[Stored data]
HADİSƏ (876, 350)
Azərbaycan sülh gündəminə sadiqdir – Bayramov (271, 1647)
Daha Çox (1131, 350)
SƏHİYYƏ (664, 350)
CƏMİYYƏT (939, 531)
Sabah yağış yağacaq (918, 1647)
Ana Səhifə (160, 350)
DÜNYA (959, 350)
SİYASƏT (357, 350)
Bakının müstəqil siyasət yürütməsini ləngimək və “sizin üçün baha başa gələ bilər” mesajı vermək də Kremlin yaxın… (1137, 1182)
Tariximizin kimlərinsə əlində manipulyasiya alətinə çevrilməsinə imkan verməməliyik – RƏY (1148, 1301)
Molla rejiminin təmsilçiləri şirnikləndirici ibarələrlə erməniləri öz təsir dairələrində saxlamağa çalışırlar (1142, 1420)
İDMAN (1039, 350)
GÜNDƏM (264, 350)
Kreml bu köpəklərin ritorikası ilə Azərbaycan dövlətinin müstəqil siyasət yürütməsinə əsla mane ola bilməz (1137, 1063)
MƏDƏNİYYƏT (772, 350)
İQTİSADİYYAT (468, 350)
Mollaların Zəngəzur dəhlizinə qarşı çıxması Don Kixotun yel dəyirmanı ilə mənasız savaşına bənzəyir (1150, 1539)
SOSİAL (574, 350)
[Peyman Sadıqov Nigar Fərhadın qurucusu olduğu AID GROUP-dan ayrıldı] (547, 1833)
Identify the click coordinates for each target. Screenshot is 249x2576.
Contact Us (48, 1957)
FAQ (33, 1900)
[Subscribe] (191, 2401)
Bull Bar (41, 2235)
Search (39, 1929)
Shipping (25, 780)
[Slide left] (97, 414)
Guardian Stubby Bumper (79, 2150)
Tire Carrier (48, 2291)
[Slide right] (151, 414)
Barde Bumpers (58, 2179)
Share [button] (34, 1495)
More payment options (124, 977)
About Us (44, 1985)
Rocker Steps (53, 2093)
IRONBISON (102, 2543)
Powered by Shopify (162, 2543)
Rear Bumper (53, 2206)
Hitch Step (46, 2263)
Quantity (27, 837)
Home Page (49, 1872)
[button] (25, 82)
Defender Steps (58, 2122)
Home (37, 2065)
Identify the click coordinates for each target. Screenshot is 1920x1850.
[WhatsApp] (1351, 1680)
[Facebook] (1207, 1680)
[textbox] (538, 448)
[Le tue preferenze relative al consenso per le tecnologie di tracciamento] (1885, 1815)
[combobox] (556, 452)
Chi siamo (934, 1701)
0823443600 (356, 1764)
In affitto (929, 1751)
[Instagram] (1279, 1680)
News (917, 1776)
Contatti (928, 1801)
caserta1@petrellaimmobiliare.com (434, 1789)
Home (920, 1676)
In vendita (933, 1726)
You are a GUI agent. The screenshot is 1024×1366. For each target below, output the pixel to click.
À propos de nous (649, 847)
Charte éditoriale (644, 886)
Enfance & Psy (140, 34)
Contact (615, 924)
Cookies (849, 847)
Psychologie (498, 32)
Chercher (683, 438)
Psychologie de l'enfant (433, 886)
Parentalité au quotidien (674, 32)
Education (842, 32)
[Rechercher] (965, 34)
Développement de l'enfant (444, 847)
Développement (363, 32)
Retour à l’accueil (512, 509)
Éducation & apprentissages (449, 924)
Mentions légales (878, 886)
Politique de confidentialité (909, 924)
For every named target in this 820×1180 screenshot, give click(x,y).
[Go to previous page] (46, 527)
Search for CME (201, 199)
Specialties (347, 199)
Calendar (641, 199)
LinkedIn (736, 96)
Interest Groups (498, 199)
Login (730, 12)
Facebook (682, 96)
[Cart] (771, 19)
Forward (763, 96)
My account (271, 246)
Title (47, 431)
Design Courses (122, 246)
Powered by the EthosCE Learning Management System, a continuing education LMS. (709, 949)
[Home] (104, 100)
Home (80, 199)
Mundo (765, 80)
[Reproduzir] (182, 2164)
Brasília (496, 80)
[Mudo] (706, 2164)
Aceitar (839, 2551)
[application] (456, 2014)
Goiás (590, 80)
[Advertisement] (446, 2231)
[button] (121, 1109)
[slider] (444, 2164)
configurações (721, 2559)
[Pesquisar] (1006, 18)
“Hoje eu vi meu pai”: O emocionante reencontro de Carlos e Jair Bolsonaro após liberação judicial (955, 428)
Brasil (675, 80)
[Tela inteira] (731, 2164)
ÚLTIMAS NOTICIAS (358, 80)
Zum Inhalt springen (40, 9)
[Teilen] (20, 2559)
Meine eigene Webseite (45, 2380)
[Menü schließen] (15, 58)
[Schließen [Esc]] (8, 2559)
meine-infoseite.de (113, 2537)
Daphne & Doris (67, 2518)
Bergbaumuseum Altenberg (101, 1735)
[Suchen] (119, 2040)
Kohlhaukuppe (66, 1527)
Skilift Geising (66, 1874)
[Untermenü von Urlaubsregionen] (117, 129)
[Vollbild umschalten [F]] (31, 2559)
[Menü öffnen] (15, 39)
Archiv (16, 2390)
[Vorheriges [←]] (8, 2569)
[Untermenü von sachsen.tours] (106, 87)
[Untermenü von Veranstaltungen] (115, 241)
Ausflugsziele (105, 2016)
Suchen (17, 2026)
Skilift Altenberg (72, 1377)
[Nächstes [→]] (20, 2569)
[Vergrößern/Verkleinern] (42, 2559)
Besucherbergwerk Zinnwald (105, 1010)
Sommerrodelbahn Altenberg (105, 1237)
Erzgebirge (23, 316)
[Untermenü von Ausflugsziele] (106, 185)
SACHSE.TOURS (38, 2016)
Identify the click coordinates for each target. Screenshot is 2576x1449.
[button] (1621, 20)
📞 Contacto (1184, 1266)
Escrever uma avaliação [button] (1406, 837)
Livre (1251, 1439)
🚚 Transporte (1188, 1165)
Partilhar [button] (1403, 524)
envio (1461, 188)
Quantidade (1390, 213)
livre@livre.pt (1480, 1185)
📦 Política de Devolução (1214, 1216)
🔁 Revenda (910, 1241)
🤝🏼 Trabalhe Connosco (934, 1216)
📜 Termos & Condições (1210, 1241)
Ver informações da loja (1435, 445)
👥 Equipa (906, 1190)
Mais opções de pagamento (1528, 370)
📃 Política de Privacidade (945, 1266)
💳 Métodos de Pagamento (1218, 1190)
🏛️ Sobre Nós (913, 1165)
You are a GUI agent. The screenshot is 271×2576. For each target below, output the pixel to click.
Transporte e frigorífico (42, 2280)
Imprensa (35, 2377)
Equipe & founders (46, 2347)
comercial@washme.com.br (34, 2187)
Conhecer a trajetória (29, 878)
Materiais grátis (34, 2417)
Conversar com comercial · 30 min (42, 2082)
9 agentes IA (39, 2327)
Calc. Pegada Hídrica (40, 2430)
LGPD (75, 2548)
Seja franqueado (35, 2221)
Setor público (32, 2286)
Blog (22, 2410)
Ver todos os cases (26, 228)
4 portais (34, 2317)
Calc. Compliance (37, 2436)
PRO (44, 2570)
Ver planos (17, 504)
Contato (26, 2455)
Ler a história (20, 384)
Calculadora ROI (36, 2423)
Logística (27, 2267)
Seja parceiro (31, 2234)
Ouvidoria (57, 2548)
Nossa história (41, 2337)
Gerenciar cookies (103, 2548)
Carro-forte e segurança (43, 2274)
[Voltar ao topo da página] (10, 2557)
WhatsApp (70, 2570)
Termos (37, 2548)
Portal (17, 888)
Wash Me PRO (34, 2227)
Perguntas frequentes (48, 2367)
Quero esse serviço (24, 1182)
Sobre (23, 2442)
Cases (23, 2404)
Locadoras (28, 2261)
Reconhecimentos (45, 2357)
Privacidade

*PROBLEM REQUIREMENTS*
Faithfully transcribe the whole of the data.

*THE COMPLETED TASK*
HADİSƏ (876, 350)
Azərbaycan sülh gündəminə sadiqdir – Bayramov (271, 1647)
Daha Çox (1131, 350)
SƏHİYYƏ (664, 350)
CƏMİYYƏT (939, 531)
Sabah yağış yağacaq (918, 1647)
Ana Səhifə (160, 350)
DÜNYA (959, 350)
SİYASƏT (357, 350)
Bakının müstəqil siyasət yürütməsini ləngimək və “sizin üçün baha başa gələ bilər” mesajı vermək də Kremlin yaxın… (1137, 1182)
Tariximizin kimlərinsə əlində manipulyasiya alətinə çevrilməsinə imkan verməməliyik – RƏY (1148, 1301)
Molla rejiminin təmsilçiləri şirnikləndirici ibarələrlə erməniləri öz təsir dairələrində saxlamağa çalışırlar (1142, 1420)
İDMAN (1039, 350)
GÜNDƏM (264, 350)
Kreml bu köpəklərin ritorikası ilə Azərbaycan dövlətinin müstəqil siyasət yürütməsinə əsla mane ola bilməz (1137, 1063)
MƏDƏNİYYƏT (772, 350)
İQTİSADİYYAT (468, 350)
Mollaların Zəngəzur dəhlizinə qarşı çıxması Don Kixotun yel dəyirmanı ilə mənasız savaşına bənzəyir (1150, 1539)
SOSİAL (574, 350)
[Peyman Sadıqov Nigar Fərhadın qurucusu olduğu AID GROUP-dan ayrıldı] (547, 1833)
Identify the click coordinates for each target. Screenshot is 249x2576.
Contact Us (48, 1957)
FAQ (33, 1900)
[Subscribe] (191, 2401)
Bull Bar (41, 2235)
Search (39, 1929)
Shipping (25, 780)
[Slide left] (97, 414)
Guardian Stubby Bumper (79, 2150)
Tire Carrier (48, 2291)
[Slide right] (151, 414)
Barde Bumpers (58, 2179)
Share [button] (34, 1495)
More payment options (124, 977)
About Us (44, 1985)
Rocker Steps (53, 2093)
IRONBISON (102, 2543)
Powered by Shopify (162, 2543)
Rear Bumper (53, 2206)
Hitch Step (46, 2263)
Quantity (27, 837)
Home Page (49, 1872)
[button] (25, 82)
Defender Steps (58, 2122)
Home (37, 2065)
Identify the click coordinates for each target. Screenshot is 1920x1850.
[WhatsApp] (1351, 1680)
[Facebook] (1207, 1680)
[textbox] (538, 448)
[Le tue preferenze relative al consenso per le tecnologie di tracciamento] (1885, 1815)
[combobox] (556, 452)
Chi siamo (934, 1701)
0823443600 (356, 1764)
In affitto (929, 1751)
[Instagram] (1279, 1680)
News (917, 1776)
Contatti (928, 1801)
caserta1@petrellaimmobiliare.com (434, 1789)
Home (920, 1676)
In vendita (933, 1726)
You are a GUI agent. The screenshot is 1024×1366. For each target below, output the pixel to click.
À propos de nous (649, 847)
Charte éditoriale (644, 886)
Enfance & Psy (140, 34)
Contact (615, 924)
Cookies (849, 847)
Psychologie (498, 32)
Chercher (683, 438)
Psychologie de l'enfant (433, 886)
Parentalité au quotidien (674, 32)
Education (842, 32)
[Rechercher] (965, 34)
Développement de l'enfant (444, 847)
Développement (363, 32)
Retour à l’accueil (512, 509)
Éducation & apprentissages (449, 924)
Mentions légales (878, 886)
Politique de confidentialité (909, 924)
For every named target in this 820×1180 screenshot, give click(x,y).
[Go to previous page] (46, 527)
Search for CME (201, 199)
Specialties (347, 199)
Calendar (641, 199)
LinkedIn (736, 96)
Interest Groups (498, 199)
Login (730, 12)
Facebook (682, 96)
[Cart] (771, 19)
Forward (763, 96)
My account (271, 246)
Title (47, 431)
Design Courses (122, 246)
Powered by the EthosCE Learning Management System, a continuing education LMS. (709, 949)
[Home] (104, 100)
Home (80, 199)
Mundo (765, 80)
[Reproduzir] (182, 2164)
Brasília (496, 80)
[Mudo] (706, 2164)
Aceitar (839, 2551)
[application] (456, 2014)
Goiás (590, 80)
[Advertisement] (446, 2231)
[button] (121, 1109)
[slider] (444, 2164)
configurações (721, 2559)
[Pesquisar] (1006, 18)
“Hoje eu vi meu pai”: O emocionante reencontro de Carlos e Jair Bolsonaro após liberação judicial (955, 428)
Brasil (675, 80)
[Tela inteira] (731, 2164)
ÚLTIMAS NOTICIAS (358, 80)
Zum Inhalt springen (40, 9)
[Teilen] (20, 2559)
Meine eigene Webseite (45, 2380)
[Menü schließen] (15, 58)
[Schließen [Esc]] (8, 2559)
meine-infoseite.de (113, 2537)
Daphne & Doris (67, 2518)
Bergbaumuseum Altenberg (101, 1735)
[Suchen] (119, 2040)
Kohlhaukuppe (66, 1527)
Skilift Geising (66, 1874)
[Untermenü von Urlaubsregionen] (117, 129)
[Vollbild umschalten [F]] (31, 2559)
[Menü öffnen] (15, 39)
Archiv (16, 2390)
[Vorheriges [←]] (8, 2569)
[Untermenü von sachsen.tours] (106, 87)
[Untermenü von Veranstaltungen] (115, 241)
Ausflugsziele (105, 2016)
Suchen (17, 2026)
Skilift Altenberg (72, 1377)
[Nächstes [→]] (20, 2569)
[Vergrößern/Verkleinern] (42, 2559)
Besucherbergwerk Zinnwald (105, 1010)
Sommerrodelbahn Altenberg (105, 1237)
Erzgebirge (23, 316)
[Untermenü von Ausflugsziele] (106, 185)
SACHSE.TOURS (38, 2016)
Identify the click coordinates for each target. Screenshot is 2576x1449.
[button] (1621, 20)
📞 Contacto (1184, 1266)
Escrever uma avaliação [button] (1406, 837)
Livre (1251, 1439)
🚚 Transporte (1188, 1165)
Partilhar [button] (1403, 524)
envio (1461, 188)
Quantidade (1390, 213)
livre@livre.pt (1480, 1185)
📦 Política de Devolução (1214, 1216)
🔁 Revenda (910, 1241)
🤝🏼 Trabalhe Connosco (934, 1216)
📜 Termos & Condições (1210, 1241)
Ver informações da loja (1435, 445)
👥 Equipa (906, 1190)
Mais opções de pagamento (1528, 370)
📃 Política de Privacidade (945, 1266)
💳 Métodos de Pagamento (1218, 1190)
🏛️ Sobre Nós (913, 1165)
You are a GUI agent. The screenshot is 271×2576. For each target below, output the pixel to click.
Transporte e frigorífico (42, 2280)
Imprensa (35, 2377)
Equipe & founders (46, 2347)
comercial@washme.com.br (34, 2187)
Conhecer a trajetória (29, 878)
Materiais grátis (34, 2417)
Conversar com comercial · 30 min (42, 2082)
9 agentes IA (39, 2327)
Calc. Pegada Hídrica (40, 2430)
LGPD (75, 2548)
Seja franqueado (35, 2221)
Setor público (32, 2286)
Blog (22, 2410)
Ver todos os cases (26, 228)
4 portais (34, 2317)
Calc. Compliance (37, 2436)
PRO (44, 2570)
Ver planos (17, 504)
Contato (26, 2455)
Ler a história (20, 384)
Calculadora ROI (36, 2423)
Logística (27, 2267)
Seja parceiro (31, 2234)
Ouvidoria (57, 2548)
Nossa história (41, 2337)
Gerenciar cookies (103, 2548)
Carro-forte e segurança (43, 2274)
[Voltar ao topo da página] (10, 2557)
WhatsApp (70, 2570)
Termos (37, 2548)
Portal (17, 888)
Wash Me PRO (34, 2227)
Perguntas frequentes (48, 2367)
Quero esse serviço (24, 1182)
Sobre (23, 2442)
Cases (23, 2404)
Locadoras (28, 2261)
Reconhecimentos (45, 2357)
Privacidade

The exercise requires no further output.